Key Responsibilities:- Develop, train, and optimize ML models using Vertex AI, including Vertex Pipelines, AutoML, and custom model training.
- Design and build scalable ML pipelines for feature engineering, training, evaluation, and deployment.
- Deploy models to production using Vertex AI endpoints and integrate with downstream applications or APIs.
- Collaborate with data scientists, data engineers, and MLOps teams to enable reproducible and reliable ML workflows.
- Monitor model performance and set up alerting, retraining triggers, and drift detection mechanisms.
- Utilize GCP services such as BigQuery, Dataflow, Cloud Functions, Pub/Sub, and GCS in ML workflows.
- Apply CI/CD principles to ML models using Vertex AI Pipelines, Cloud Build, and GitOps practices.
- Implement model governance, versioning, explainability, and security best practices within Vertex AI.
- Document architecture decisions, workflows, and model lifecycle clearly for internal stakeholders.
Additional expertise required includes:
- Advanced Generative AI, including RAG with Graph-based hybrid retrieval and multimodal agents.
- Deep knowledge of ADK, Langchain Agentic Frameworks, fine-tuning, and distillation techniques.
Python expertise is essential, including:
- Strong OOP and functional programming skills.
- Proficiency with ML/DL libraries such as TensorFlow, PyTorch, scikit-learn, pandas, NumPy, PySpark.
- Experience with production-grade code, testing, and performance optimization.
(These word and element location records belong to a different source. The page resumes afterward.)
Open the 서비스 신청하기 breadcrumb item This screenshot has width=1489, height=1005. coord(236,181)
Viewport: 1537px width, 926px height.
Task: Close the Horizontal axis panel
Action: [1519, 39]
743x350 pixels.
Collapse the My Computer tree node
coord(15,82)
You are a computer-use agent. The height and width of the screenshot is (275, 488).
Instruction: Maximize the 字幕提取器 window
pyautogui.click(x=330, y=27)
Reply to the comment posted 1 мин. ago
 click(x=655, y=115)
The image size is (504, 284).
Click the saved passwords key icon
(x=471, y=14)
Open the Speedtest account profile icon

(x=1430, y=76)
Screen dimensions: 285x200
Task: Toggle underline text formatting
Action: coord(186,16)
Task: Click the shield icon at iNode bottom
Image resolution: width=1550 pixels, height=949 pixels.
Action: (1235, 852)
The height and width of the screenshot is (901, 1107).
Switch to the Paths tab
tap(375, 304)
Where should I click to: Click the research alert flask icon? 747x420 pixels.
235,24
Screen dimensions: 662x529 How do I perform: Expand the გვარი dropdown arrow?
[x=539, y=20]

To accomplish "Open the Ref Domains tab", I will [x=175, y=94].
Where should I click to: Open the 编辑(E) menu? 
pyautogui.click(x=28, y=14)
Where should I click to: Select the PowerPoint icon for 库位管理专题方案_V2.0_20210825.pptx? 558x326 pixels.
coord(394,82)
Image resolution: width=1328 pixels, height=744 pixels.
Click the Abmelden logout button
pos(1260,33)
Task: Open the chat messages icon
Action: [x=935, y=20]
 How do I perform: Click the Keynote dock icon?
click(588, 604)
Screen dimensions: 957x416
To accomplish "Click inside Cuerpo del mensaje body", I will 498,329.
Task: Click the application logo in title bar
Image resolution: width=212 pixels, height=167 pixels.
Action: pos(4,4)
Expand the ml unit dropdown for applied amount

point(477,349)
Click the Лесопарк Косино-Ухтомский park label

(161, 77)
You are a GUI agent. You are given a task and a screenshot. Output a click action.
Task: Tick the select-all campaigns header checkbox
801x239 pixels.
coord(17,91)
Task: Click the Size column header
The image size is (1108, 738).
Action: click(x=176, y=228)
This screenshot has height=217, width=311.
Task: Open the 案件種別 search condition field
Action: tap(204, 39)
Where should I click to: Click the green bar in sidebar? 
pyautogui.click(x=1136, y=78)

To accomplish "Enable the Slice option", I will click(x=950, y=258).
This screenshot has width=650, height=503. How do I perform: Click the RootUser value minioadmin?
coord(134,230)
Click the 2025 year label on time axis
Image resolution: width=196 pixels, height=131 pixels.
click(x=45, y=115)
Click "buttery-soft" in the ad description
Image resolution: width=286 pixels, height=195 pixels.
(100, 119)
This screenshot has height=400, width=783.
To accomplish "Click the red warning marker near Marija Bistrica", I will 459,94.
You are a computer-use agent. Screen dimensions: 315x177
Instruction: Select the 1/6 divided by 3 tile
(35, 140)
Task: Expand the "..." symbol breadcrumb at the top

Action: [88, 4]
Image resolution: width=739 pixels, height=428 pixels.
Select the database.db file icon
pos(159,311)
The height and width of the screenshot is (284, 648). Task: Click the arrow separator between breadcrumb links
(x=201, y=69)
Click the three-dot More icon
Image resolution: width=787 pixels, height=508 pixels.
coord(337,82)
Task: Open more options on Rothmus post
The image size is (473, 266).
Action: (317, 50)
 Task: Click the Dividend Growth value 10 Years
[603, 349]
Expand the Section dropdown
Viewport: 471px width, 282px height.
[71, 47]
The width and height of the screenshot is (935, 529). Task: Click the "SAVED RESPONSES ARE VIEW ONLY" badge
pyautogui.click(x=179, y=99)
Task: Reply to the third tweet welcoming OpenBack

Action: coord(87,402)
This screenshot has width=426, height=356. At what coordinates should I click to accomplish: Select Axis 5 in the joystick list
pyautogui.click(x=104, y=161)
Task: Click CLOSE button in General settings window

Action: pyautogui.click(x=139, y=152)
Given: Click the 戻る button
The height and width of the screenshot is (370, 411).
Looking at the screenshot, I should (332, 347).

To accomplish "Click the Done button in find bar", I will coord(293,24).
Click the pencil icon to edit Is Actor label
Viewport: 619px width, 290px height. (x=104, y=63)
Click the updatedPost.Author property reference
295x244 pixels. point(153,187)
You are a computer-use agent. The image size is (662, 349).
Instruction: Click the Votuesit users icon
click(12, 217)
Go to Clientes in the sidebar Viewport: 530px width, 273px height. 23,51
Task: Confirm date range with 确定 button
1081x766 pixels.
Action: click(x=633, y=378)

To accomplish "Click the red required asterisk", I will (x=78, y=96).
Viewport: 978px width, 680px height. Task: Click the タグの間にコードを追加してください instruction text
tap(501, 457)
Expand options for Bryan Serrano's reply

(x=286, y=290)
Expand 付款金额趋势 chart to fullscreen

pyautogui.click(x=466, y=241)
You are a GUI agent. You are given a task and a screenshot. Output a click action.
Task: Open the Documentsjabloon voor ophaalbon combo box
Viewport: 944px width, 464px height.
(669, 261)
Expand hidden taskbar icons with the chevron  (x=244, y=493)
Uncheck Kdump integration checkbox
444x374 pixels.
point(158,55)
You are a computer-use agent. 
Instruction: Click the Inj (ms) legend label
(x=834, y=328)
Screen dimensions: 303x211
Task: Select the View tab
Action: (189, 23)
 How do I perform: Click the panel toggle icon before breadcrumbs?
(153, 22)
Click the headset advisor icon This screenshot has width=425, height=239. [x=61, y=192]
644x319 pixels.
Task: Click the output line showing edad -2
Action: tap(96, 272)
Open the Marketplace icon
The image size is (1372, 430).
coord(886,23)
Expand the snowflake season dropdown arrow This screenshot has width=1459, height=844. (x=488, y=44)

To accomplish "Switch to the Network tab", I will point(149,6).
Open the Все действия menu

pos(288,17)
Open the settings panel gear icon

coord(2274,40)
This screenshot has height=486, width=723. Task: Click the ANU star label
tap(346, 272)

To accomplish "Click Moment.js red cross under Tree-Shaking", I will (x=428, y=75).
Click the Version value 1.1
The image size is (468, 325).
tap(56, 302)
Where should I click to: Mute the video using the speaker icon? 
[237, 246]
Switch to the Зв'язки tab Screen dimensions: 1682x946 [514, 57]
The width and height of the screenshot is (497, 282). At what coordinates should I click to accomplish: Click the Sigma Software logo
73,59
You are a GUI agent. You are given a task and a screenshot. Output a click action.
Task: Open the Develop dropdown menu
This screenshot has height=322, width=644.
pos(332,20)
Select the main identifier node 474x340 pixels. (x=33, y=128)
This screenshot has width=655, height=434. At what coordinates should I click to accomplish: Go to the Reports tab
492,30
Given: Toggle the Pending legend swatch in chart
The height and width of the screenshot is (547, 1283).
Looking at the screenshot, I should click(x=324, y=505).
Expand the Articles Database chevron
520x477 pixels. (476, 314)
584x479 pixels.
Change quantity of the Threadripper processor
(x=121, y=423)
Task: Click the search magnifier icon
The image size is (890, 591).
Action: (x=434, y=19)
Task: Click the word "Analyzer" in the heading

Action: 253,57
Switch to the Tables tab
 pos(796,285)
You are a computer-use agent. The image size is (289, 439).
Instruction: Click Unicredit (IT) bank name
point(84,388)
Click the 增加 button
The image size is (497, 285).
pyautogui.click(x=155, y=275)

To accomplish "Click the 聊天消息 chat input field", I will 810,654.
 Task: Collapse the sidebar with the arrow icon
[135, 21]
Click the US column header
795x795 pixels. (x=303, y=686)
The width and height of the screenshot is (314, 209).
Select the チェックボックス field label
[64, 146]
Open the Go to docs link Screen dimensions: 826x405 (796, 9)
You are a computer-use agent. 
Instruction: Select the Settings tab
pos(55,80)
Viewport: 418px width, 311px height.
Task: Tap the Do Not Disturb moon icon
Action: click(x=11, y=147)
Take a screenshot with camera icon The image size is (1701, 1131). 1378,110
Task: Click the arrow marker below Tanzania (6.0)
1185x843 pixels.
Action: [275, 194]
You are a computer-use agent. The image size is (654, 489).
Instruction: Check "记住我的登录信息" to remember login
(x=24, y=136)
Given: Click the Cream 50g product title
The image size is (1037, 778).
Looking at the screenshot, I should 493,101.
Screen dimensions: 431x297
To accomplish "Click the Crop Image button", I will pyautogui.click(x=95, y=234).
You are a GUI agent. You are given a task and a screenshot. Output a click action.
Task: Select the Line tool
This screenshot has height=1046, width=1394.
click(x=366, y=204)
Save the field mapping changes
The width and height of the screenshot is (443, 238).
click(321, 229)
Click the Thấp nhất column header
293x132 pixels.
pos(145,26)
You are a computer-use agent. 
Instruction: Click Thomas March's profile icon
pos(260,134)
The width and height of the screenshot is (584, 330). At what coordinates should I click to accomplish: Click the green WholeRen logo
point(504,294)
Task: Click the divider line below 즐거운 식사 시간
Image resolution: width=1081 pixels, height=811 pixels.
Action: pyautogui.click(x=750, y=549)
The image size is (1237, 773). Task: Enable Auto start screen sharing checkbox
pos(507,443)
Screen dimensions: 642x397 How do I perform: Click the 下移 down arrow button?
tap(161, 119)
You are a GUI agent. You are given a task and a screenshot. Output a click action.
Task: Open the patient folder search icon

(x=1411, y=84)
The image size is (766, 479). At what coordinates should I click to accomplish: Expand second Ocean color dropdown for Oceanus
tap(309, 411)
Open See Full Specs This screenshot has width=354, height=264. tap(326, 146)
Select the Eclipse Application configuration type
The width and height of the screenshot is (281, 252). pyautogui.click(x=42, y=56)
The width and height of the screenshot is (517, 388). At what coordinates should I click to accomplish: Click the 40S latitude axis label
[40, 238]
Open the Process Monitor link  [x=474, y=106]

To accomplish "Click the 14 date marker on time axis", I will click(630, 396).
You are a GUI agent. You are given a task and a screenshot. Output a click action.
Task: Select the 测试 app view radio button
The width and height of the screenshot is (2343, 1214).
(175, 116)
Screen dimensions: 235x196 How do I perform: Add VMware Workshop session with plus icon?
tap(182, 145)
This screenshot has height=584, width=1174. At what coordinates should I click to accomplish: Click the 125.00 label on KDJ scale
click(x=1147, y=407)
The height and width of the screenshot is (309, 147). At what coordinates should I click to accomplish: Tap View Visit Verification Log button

GCP Cloud Architecture & Services proficiency includes:
- Vertex AI, BigQuery, Cloud Storage, Cloud Run, Cloud Functions, Pub/Sub, Dataproc, Dataflow.
- Understanding of IAM, VPC.
API Development & Integration skills include:
- Designing and building RESTful APIs using FastAPI or Flask.
- Integrating ML models into APIs for real-time inference.
- Implementing authentication, logging, and performance optimization.
System Design & Scalability experience involves:
- Designing end-to-end AI systems with scalability and fault tolerance.
- Developing distributed systems, microservices, and asynchronous processing.
This position offers an excellent opportunity for significant career development in a fast-growing and challenging entrepreneurial environment with a high degree of individual responsibility.